Stored data entries:
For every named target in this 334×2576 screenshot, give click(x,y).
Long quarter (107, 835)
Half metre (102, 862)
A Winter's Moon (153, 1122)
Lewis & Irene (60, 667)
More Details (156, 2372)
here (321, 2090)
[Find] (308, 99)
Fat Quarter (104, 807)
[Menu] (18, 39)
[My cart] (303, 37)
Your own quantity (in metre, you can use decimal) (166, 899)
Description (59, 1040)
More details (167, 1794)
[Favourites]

* * *

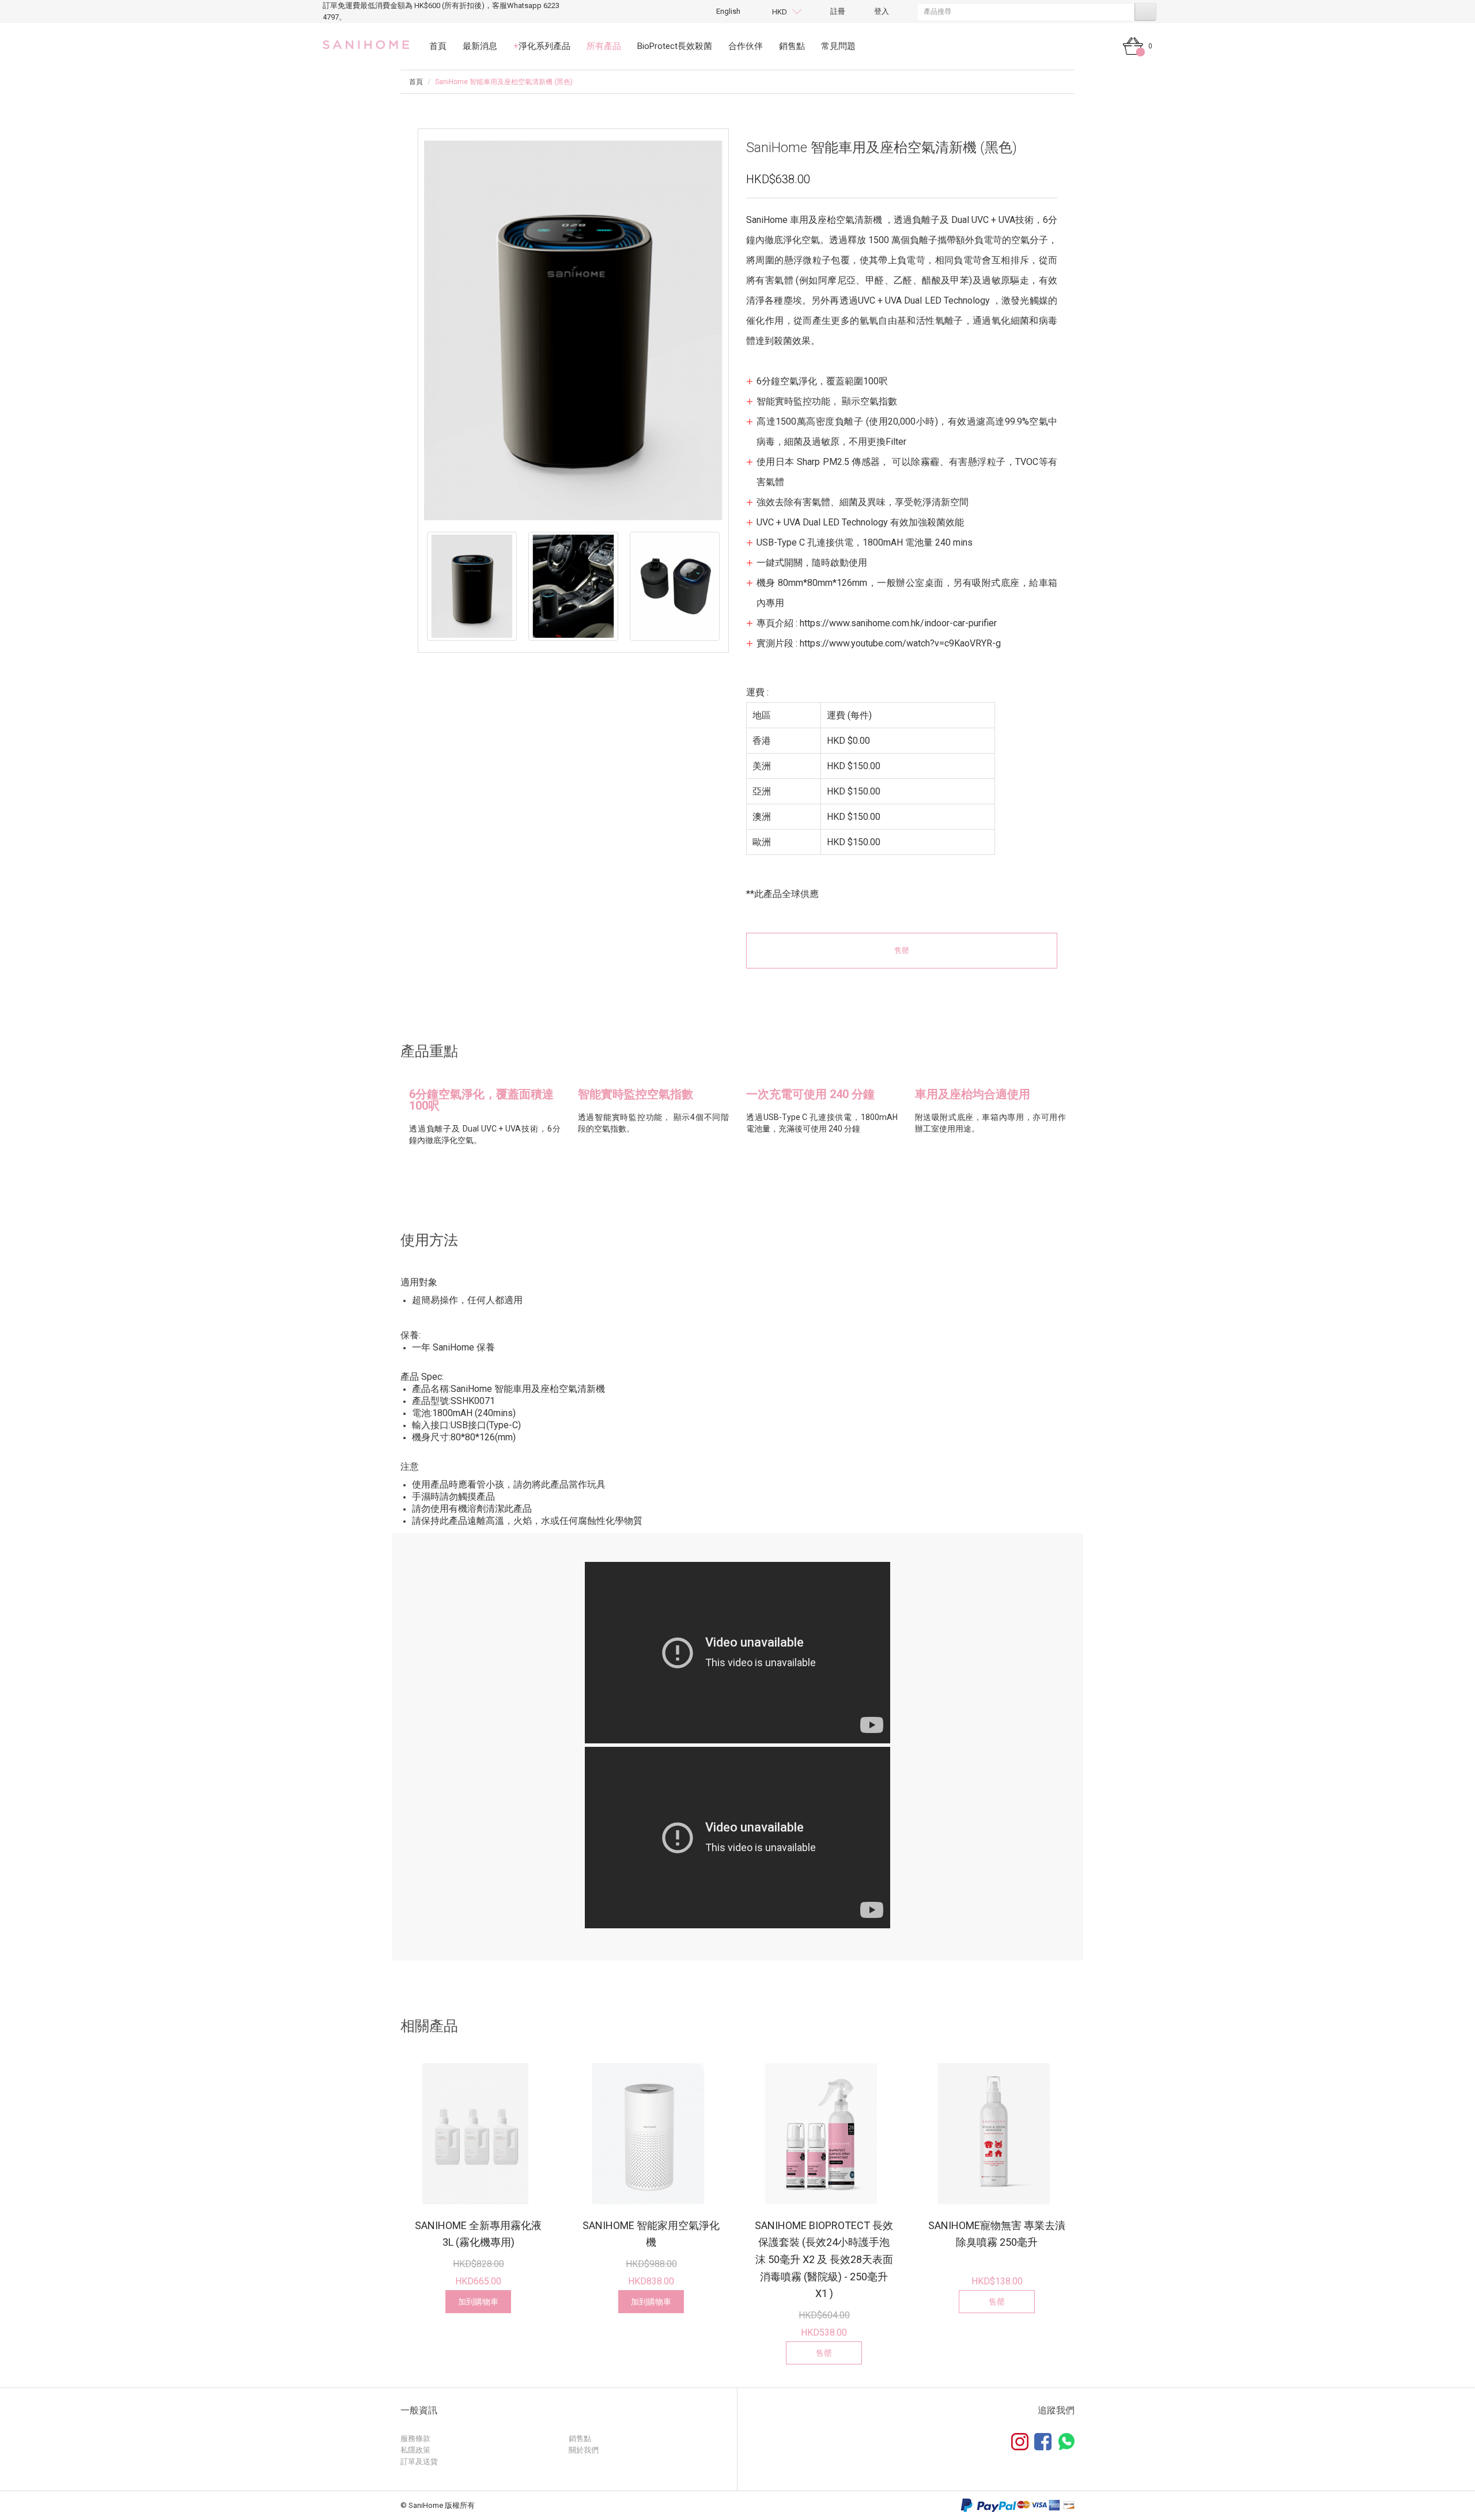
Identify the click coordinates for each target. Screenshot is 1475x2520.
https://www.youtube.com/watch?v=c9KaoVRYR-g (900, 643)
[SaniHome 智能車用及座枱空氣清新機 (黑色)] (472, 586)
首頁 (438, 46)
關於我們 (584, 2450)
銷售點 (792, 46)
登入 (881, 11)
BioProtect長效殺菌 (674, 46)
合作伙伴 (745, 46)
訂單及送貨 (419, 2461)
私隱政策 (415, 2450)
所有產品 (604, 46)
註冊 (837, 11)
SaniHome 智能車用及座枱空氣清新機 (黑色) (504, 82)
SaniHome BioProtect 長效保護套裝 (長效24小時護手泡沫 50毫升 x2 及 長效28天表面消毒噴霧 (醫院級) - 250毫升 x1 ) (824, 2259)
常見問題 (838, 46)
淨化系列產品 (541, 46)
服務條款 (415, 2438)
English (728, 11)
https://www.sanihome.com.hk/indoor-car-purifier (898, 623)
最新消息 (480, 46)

---

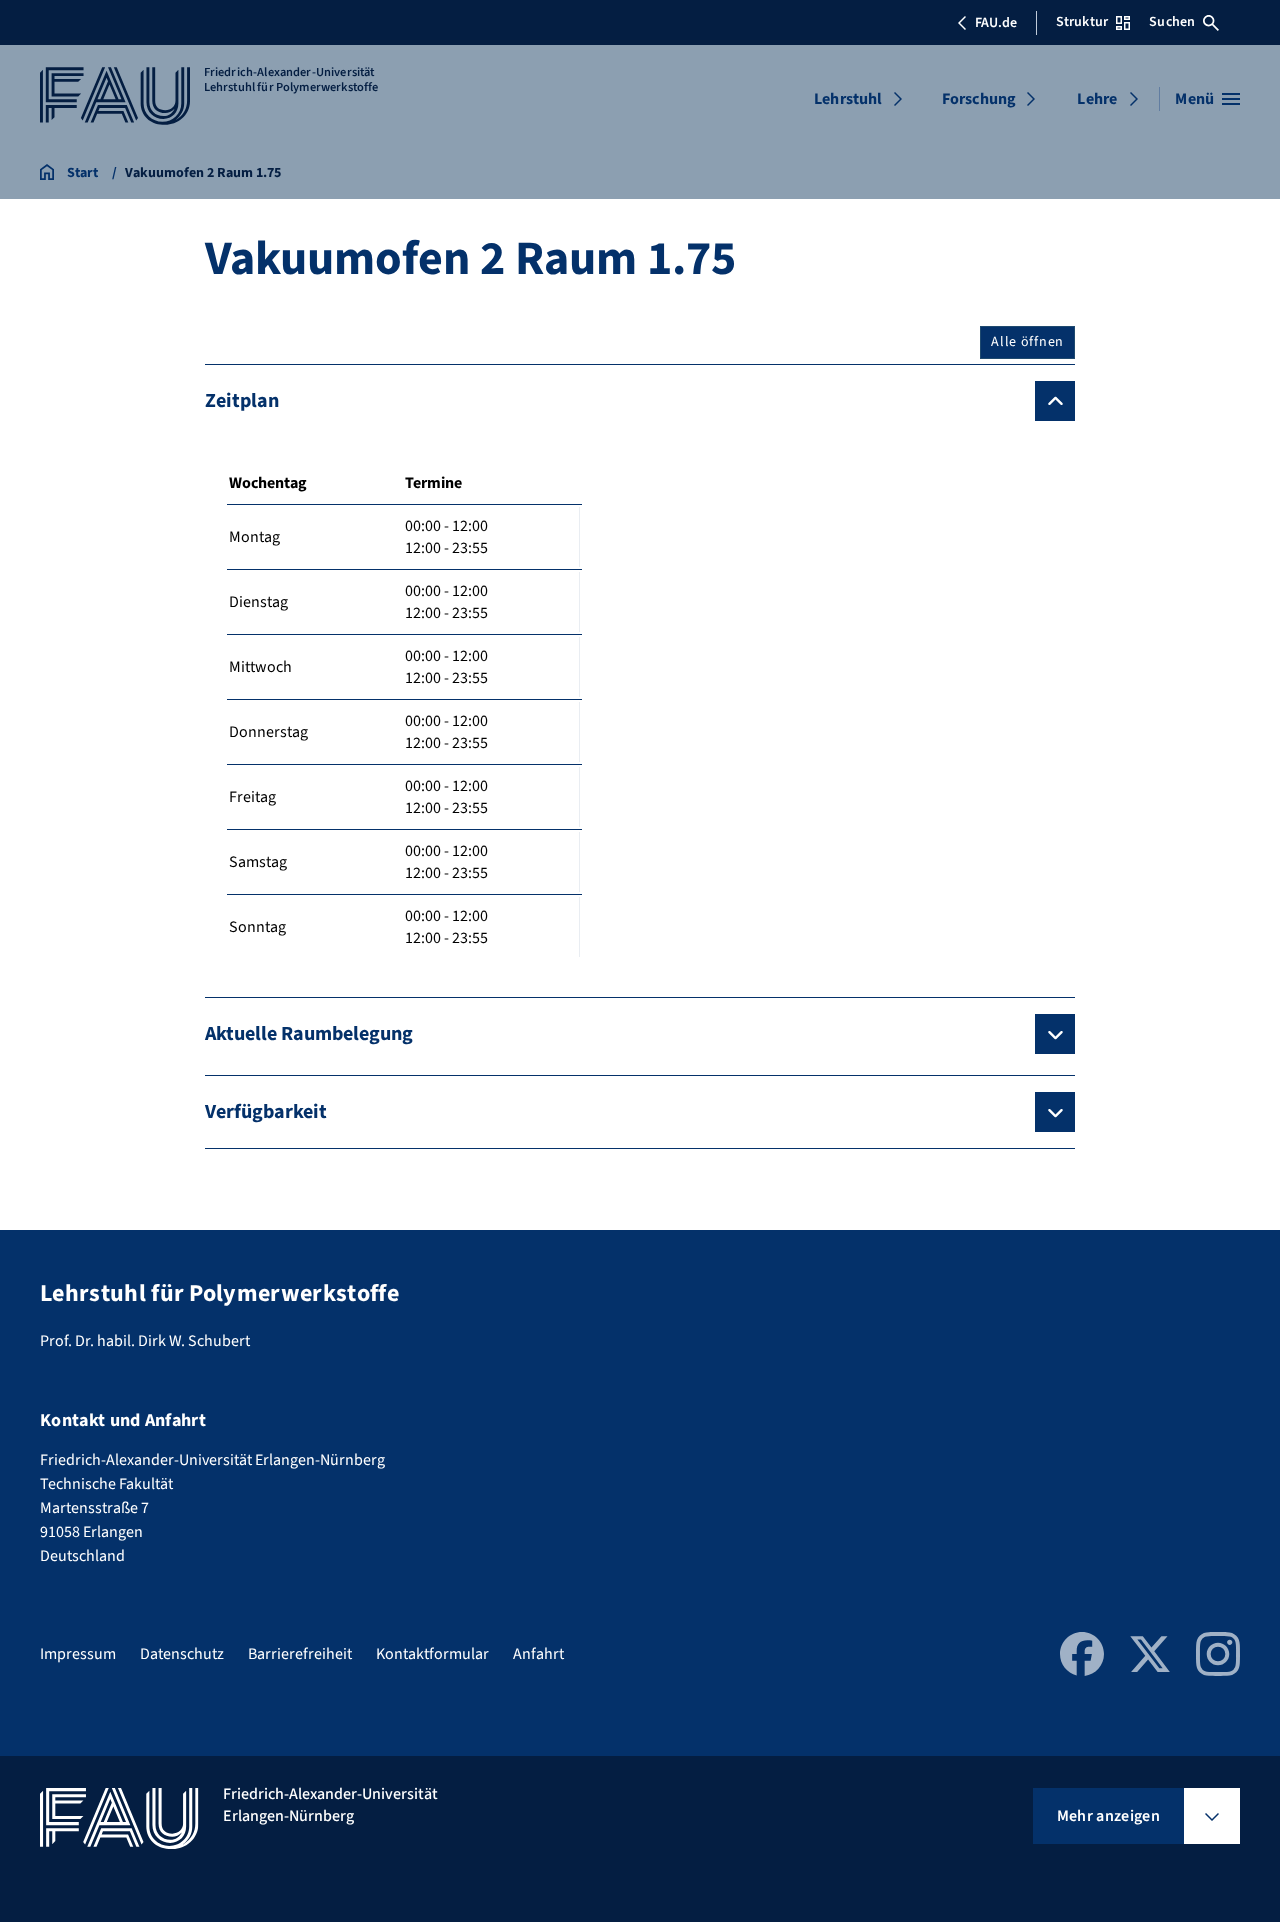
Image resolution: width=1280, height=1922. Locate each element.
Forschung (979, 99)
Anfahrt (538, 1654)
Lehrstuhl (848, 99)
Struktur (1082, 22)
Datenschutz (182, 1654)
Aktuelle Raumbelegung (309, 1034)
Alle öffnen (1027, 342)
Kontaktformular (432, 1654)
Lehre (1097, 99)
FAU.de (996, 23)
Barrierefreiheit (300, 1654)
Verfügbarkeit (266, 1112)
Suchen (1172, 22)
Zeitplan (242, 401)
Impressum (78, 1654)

-- EXERCISE GOAL --
Working from the records above, write out verbatim only the lines from the line containing "For every named" through the line containing "[Favourites]".

-- REPLY TO THE EXERCISE --
For every named target in this 334×2576 screenshot, give click(x,y).
Long quarter (107, 835)
Half metre (102, 862)
A Winter's Moon (153, 1122)
Lewis & Irene (60, 667)
More Details (156, 2372)
here (321, 2090)
[Find] (308, 99)
Fat Quarter (104, 807)
[Menu] (18, 39)
[My cart] (303, 37)
Your own quantity (in metre, you can use decimal) (166, 899)
Description (59, 1040)
More details (167, 1794)
[Favourites]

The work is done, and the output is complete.